* _Data_
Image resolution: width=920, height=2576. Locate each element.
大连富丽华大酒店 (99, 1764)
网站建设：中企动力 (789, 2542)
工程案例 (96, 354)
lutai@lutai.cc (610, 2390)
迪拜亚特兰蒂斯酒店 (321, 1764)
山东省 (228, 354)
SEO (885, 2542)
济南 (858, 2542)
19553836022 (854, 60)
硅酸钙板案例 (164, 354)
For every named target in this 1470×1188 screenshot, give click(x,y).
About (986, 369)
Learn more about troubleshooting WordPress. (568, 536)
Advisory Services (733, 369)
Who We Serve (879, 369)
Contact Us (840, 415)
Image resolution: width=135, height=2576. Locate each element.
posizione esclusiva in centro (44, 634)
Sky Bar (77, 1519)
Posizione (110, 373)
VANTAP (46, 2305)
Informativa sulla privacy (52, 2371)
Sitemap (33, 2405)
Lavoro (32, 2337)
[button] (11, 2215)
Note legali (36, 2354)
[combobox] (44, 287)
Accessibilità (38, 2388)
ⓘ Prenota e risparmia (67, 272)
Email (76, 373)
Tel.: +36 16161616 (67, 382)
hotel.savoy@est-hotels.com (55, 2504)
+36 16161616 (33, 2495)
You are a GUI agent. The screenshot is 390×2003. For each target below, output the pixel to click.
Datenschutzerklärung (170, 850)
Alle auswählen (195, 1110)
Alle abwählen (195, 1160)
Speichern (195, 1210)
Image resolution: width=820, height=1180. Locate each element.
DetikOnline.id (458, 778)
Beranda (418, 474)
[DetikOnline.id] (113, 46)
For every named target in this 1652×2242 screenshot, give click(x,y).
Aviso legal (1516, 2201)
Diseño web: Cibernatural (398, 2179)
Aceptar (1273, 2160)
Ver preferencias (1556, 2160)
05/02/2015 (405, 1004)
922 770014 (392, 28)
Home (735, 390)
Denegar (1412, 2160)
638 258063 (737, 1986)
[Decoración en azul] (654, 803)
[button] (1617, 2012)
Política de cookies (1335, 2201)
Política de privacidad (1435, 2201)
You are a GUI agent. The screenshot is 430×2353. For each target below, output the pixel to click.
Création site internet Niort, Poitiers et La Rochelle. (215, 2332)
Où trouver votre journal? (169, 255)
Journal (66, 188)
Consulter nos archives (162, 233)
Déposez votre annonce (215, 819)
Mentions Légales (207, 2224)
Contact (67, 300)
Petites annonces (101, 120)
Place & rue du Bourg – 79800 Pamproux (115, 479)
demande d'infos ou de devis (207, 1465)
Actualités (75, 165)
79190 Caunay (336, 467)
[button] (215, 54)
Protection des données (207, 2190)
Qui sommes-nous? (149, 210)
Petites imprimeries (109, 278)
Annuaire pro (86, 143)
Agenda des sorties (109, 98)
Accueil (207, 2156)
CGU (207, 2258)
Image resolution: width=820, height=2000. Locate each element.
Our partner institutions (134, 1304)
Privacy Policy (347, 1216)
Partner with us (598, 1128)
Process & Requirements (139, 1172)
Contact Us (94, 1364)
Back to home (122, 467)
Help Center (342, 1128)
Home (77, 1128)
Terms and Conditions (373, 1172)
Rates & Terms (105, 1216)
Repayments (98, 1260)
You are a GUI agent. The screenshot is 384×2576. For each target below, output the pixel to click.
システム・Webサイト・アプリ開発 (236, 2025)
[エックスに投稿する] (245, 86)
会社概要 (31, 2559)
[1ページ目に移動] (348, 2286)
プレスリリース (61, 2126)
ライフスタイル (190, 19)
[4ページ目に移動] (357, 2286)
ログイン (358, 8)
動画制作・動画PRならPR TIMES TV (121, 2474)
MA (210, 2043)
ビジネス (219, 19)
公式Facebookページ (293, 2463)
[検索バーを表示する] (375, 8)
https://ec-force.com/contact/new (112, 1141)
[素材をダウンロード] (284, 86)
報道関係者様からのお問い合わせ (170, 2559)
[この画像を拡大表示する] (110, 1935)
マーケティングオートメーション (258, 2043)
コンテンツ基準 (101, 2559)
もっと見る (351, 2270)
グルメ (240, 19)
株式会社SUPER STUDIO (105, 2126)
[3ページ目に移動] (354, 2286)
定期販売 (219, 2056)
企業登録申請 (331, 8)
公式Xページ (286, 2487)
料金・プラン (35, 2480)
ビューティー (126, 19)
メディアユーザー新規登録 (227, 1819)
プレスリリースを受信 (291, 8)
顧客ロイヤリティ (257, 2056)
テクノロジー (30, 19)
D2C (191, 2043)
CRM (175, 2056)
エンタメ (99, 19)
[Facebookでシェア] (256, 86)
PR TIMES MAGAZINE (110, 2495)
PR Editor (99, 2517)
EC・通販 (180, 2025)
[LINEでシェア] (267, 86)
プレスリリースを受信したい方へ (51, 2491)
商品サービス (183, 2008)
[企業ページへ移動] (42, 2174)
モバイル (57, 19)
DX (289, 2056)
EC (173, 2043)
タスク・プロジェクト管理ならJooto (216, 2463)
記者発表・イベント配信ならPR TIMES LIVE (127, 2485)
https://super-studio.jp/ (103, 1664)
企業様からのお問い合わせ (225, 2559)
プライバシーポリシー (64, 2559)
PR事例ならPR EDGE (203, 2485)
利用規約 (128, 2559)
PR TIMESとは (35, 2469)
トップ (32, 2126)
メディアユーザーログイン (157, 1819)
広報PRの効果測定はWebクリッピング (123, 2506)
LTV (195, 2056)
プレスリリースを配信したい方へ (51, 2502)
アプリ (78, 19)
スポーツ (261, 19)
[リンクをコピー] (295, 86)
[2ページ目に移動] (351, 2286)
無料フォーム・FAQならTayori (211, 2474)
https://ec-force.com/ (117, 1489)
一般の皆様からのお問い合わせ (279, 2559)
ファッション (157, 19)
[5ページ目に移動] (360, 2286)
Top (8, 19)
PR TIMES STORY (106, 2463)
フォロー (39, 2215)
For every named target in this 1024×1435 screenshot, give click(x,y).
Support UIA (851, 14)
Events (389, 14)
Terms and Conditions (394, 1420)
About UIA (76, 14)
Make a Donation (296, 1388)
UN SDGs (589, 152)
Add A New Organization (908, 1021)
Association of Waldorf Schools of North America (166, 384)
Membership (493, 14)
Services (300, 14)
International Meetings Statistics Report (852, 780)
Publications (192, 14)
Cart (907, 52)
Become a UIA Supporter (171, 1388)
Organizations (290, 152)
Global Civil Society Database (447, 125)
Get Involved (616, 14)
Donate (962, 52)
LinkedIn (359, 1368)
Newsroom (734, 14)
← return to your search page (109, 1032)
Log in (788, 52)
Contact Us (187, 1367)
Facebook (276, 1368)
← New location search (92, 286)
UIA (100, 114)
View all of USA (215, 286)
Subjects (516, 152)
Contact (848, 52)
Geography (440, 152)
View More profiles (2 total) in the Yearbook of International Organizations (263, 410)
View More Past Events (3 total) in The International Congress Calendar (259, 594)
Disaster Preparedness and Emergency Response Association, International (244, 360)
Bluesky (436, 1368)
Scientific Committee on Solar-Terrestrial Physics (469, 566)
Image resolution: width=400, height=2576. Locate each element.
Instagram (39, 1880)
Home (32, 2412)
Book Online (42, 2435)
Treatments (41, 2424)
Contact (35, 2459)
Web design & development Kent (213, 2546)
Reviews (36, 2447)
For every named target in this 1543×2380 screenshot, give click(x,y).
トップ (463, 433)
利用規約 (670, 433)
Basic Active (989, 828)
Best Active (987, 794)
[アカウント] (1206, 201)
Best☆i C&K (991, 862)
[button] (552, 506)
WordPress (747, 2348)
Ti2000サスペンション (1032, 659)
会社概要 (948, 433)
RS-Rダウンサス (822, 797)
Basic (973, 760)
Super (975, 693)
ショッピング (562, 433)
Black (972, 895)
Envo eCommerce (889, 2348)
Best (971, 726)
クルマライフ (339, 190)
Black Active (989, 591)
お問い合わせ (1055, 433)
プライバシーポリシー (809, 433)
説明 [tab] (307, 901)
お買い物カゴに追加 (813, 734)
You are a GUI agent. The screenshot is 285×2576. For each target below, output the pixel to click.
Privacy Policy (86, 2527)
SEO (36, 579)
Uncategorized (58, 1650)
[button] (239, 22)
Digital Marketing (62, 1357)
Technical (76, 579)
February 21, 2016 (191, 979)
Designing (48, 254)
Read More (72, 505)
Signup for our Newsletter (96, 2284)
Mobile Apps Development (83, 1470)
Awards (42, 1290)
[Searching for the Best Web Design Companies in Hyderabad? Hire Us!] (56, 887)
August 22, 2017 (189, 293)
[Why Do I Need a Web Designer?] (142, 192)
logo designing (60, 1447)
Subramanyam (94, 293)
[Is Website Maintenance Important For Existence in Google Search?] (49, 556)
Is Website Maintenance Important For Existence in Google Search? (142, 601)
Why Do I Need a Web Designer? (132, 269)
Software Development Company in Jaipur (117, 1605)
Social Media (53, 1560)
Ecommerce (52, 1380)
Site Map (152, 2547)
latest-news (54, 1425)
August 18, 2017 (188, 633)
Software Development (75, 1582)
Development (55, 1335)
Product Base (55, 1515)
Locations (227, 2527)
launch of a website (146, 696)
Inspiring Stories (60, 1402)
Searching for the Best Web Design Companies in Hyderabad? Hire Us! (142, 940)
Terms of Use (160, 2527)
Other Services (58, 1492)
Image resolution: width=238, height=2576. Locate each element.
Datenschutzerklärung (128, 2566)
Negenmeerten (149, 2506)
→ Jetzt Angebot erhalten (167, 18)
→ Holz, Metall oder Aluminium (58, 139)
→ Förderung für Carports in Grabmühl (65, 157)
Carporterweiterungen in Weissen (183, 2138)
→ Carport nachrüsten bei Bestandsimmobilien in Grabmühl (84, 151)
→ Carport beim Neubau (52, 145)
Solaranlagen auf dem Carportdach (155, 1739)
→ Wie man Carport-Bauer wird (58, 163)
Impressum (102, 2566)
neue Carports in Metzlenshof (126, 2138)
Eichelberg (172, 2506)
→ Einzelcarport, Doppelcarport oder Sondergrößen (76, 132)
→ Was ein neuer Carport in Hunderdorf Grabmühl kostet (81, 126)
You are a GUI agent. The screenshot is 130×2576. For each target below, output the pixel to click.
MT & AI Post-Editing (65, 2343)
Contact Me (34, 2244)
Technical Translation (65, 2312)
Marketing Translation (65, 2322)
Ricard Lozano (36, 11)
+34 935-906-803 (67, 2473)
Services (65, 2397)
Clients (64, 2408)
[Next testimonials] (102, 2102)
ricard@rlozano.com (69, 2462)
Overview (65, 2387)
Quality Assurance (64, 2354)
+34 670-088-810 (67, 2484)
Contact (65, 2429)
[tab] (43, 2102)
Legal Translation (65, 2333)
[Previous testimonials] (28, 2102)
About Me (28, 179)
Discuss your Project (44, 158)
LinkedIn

* _The problem_
Only the lines holding the string "this" are needed; copy each of them from the material above.

* _Response to the exercise_
For every named target in this 1470×1188 screenshot, give click(x,y).
For every named target in this 1652×2242 screenshot, give click(x,y).
For every named target in this 1024×1435 screenshot, give click(x,y).
For every named target in this 1543×2380 screenshot, give click(x,y).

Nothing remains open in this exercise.